Authorization is the most important topic for every application used by several (or even many) users with different tasks, roles and (security) contexts.
Within the system authorization is done with a special access granting rule system where nearly any object and resource in the system could get an appropriate rule attached.
Access granting rules can be defined at several different places.
Within an Application Definition a section “access” could be added.

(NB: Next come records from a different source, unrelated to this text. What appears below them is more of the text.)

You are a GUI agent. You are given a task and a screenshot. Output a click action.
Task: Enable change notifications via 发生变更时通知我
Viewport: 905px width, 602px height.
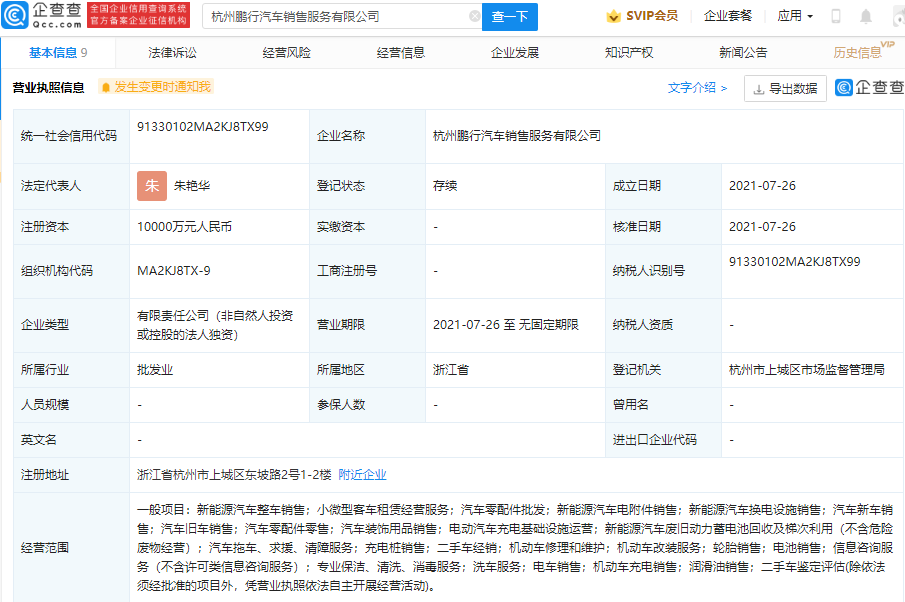pos(150,88)
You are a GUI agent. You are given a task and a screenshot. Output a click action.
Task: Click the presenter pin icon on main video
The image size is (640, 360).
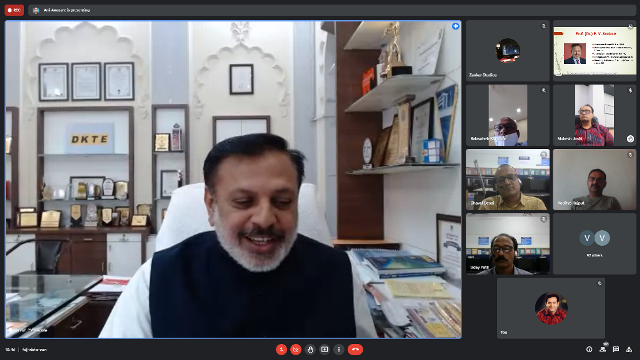456,27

This will get taken into account for every single action and data operation.
If there is a collection “_access” in the Key Value Store and setting “access_db” in section “sharing” of the Application Definition is “true”, then the appropriate records will get taken into account additionally for every data operation.

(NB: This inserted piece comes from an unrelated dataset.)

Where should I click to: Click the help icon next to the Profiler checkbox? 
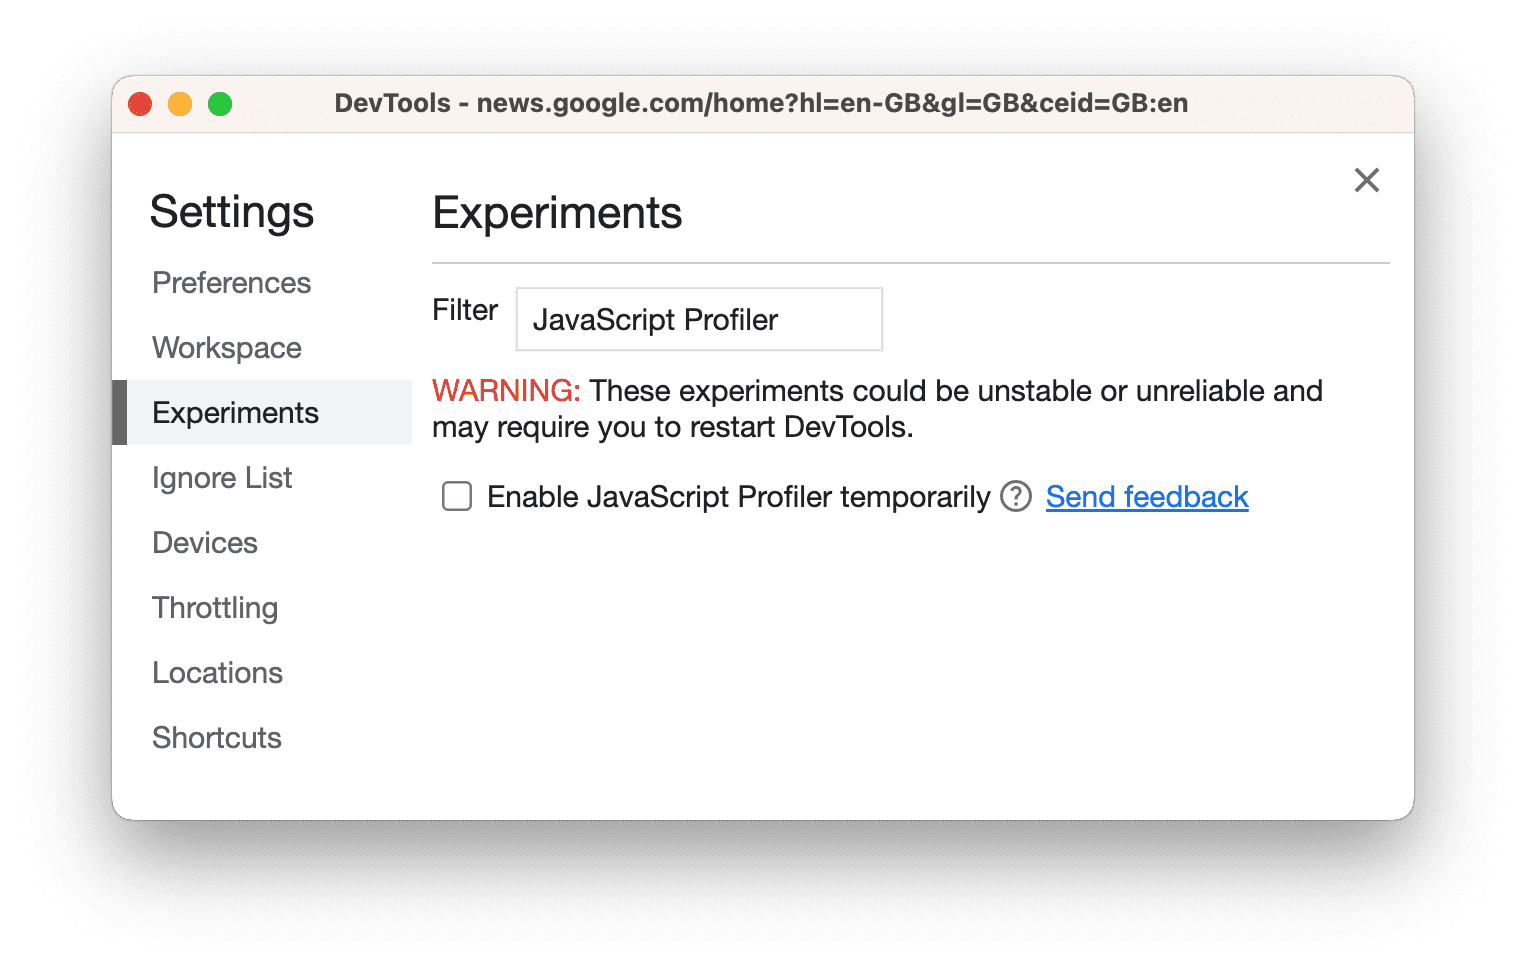pos(1014,496)
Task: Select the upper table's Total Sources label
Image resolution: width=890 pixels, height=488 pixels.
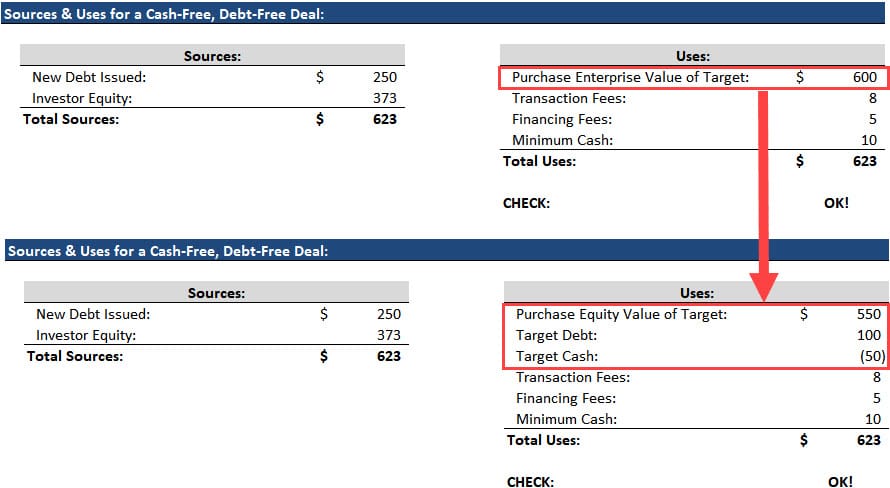Action: click(x=71, y=119)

If the data record for an operation has a section “access”, then this will get taken into account for this data record.
The access granting rules are written as an array of rule( object)s where each rule defines a condition which grants access to the appropriate resource, action and/or operation.

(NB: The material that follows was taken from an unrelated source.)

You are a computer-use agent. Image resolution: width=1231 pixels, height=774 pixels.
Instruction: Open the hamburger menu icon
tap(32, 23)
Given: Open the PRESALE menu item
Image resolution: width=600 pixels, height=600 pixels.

If there is no rule granting access, then the appropriate resource, action and/or operation is not permitted to the current authenticated user.
{
"access": [
{
"scope": [
"*"
],
"allow": [
{
"level": 7
}
]
},
{
"scope": [
"customers.get",
"customers.index"
],
"allow": [
{
"level": 1,
"group": "sales"
}
]
}
]
}Each rule contains an array of scope( string)s and an array of condition( object)s to allow access.
A scope is given in a special syntax selecting the module, collection and/or method for the resource, action and/or operation the permission is asked for.
| module:collection.method | sales:leads.get | 1 | Selects getting a record of collection leads in module sales. |
| module:collection | sales:leads | 4 | Selects any operation for collection leads in module sales. |
| :collection.method | :leads.get | 3 | Selects getting a record of collection leads. |
| :collection | :leads | 6 | Selects any operation for collection leads. |
| module.method | sales.index | 2 | Selects action index in module sales. |
| module | sales | 5 | Selects any action in module sales. |
| * | * | 9 | Selects everything. |
Every condition( object) of a rule with a matching scope( string) within its priority is evaluated.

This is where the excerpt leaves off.